I found two ways to employ the grilles and tables to encode and decode plaintext. The first was a substitution cipher that converted plaintext characters to midfix syllables that are then embedded within meaningless prefixes and suffixes using the method described above. The second encoding technique assigned a number to each plaintext character and then used these numbers to specify the placement of the Cardan grille on the table. Both techniques, however, produce scripts with much less repetition of words than Voynichese. This finding indicates that if the Cardan grille was indeed used to make the Voynich manuscript, the author was probably creating cleverly designed nonsense rather than a ciphertext. I found no evidence that the manuscript contains a coded message.
This absence of evidence does not prove that the manuscript was a hoax, but my work shows that the construction of a hoax as complex as the Voynich manuscript was indeed feasible. This explanation dovetails with several intriguing historical facts: Elizabethan scholar John Dee and his disreputable associate Edward Kelley visited the court of Rudolf II during the 1580s. Kelley was a notorious forger, mystic and alchemist who was familiar with Cardan grilles. Some experts on the Voynich manuscript have long suspected that Kelley was the author.
My undergraduate student Laura Aylward is currently investigating whether more complex statistical features of the manuscript can be reproduced using the Cardan grille technique. Answering this question will require producing large amounts of text using different table and grille layouts, so we are writing software to automate the method.
This study yielded valuable insights into the process of reexamining difficult problems to determine whether any possible solutions have been overlooked. A good example of such a problem is the question of what causes Alzheimer's disease. We plan to examine whether our approach could be used to reevaluate previous research into this brain disorder. Our questions will include: Have the investigators neglected any field of relevant expertise? Have the key assumptions been tested sufficiently? And are there subtle misunderstandings between the different disciplines that are involved in this work?
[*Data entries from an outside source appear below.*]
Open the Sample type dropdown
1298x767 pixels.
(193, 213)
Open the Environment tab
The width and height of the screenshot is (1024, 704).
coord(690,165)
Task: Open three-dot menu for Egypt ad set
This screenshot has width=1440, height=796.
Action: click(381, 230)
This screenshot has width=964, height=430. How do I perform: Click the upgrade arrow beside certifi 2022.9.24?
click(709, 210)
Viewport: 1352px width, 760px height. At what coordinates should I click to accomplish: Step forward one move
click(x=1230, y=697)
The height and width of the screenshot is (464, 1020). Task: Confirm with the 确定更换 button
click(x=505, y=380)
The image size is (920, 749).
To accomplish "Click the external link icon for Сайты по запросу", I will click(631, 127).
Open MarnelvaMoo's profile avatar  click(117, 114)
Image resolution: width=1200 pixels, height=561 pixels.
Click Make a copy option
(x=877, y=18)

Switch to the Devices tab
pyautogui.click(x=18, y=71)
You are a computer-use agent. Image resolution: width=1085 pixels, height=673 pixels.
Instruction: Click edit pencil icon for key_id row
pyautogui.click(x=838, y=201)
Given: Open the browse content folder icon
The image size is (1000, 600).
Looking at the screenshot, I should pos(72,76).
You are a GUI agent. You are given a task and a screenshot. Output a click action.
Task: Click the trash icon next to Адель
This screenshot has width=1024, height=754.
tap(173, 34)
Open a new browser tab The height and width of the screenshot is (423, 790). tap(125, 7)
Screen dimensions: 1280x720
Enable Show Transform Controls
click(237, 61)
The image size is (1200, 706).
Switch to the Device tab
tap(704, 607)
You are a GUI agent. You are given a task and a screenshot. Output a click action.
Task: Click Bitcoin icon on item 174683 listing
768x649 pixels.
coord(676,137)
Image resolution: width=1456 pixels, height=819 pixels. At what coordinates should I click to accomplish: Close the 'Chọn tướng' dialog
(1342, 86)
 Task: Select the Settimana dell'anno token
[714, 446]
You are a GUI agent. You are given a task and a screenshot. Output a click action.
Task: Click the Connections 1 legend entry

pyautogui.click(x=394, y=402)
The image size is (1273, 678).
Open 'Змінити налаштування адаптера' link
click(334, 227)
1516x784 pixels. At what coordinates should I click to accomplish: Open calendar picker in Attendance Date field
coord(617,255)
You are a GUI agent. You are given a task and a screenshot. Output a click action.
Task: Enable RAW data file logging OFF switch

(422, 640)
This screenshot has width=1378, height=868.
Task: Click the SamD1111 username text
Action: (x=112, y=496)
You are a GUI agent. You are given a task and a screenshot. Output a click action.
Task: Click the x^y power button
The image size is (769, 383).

If we can use this process to help Alzheimer's researchers find promising new directions, then a medieval manuscript that looks like an alchemist's handbook may actually prove to be a boon to modern medicine.
GORDON RUGG became interested in the Voynich manuscript about four years ago. At first he viewed it as merely an intriguing puzzle, but later he saw it as a test case for reexamining complex problems. He earned his Ph.D. in psychology at the University of Reading in 1987. Now a senior lecturer in the School of Computing and Mathematics at Keele University in England, Rugg is editor in chief of Expert Systems: The International Journal of Knowledge Engineering and Neural Networks. His research interests include the nature of expertise and the modeling of information, knowledge and beliefs.